Today the wake-up call is a little easier to take. Peter isn’t walking on our heads in his boots. Still, Egypt believes it would be best to go out before breakfast just to make sure Peter is doing his job. After ten or twelve minutes of covert operations, the Cat-in-Charge decides it is time to come home to eat; he bangs on the bedroom window, requesting that I lift the screen. While I am making Egypt’s breakfast—half a thyroid pill, half an antibiotic pill ground up and sprinkled in Max Cat chicken—Howard appears at the new side doors, the bargain French doors that cause me sinful pride. I unlock the left-hand door to let Howard climb up and into the house.
“All I need is the Tyvek.”
“Ah, the mysterious Tyvek,” I say, because yesterday afternoon, he and Ed had searched everywhere for it, never thinking to look in the hall. Perhaps because it is not yet a hall.
“The worst thing is,” Howard says, “I think it was me who put it here.” I like him even more for this small admission.
Howard is, I would guess, in his late sixties or early seventies, possibly older. His work is slow and steady, and he is a perfect partner to Ed. Now that I have watched the dynamics of this building crew for awhile, I have learned not only that Ed and Howard can be trusted with the small details, but that John has a good sense about who should do what on any given project. He knows his father and Howard won’t cringe when I say I want to save boards, move a window, or reuse a door. My recycling makes sense to them, and they don’t mind small jobs.
John, on the other hand, much happier with a big job to do, issues a warning whenever I say I want to reuse something: “Whatever you save, you’re gonna end up spending on labor.” He says “laybah.”

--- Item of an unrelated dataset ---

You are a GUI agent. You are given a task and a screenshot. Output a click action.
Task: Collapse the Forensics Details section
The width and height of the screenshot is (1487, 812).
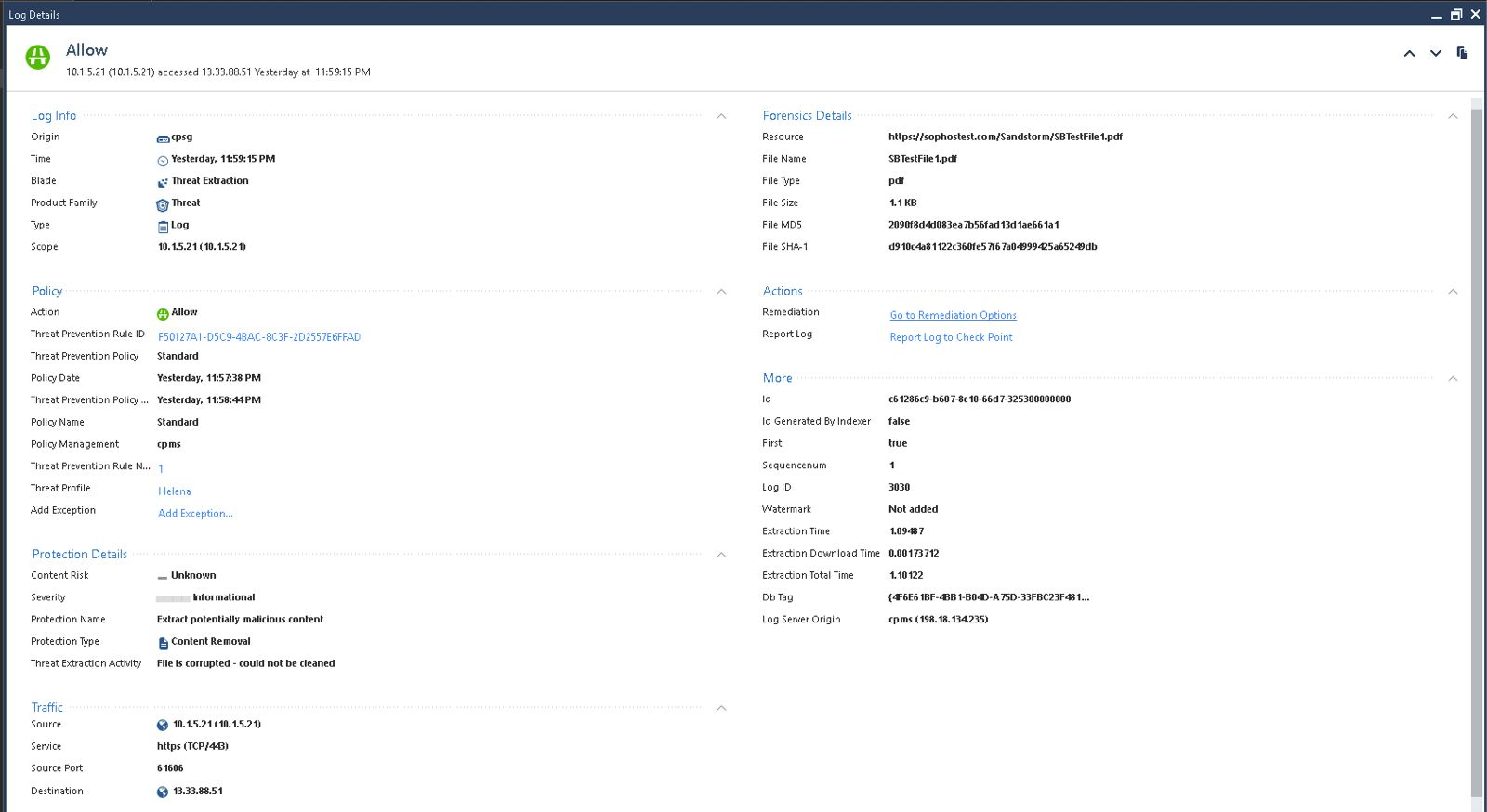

I’ve learned to stand firm with John on my recycling impulses. Last week, we moved a cottage window from the section of wall that will be removed to make the opening to my office. “It has to go,” I told John. “And a window in the eastern corner of my office will give me morning light and a view of the holly tree from my desk.” John agreed an east-facing window was a good idea, but suggested a new unit would be easier to install. “The window I want in that spot is the old window, the window that matches all these other windows,” I told him.
John smiled, shrugged, and put Ed and Howard on the case.
Today Ed and Howard are applying the Tyvek to the formerly blue-planked section of the cottage, in preparation for a coat of red cedar shingles. And you can bet we saved every blue board. Howard and Ed and I are sure they will come in handy along the way. They are pine tongue and groove, and in perfect shape on the side that isn’t blue.
When I go outside to say good morning, Ed asks if he can come in to use the phone. “Better get a building inspector over here,” he says to me. “Time to start talking to them about that deck.” Ed reaches voicemail, gives my address, and asks the inspector to stop by, have a look at the deck—or the imagined deck, to be more precise, the deck we hope to build.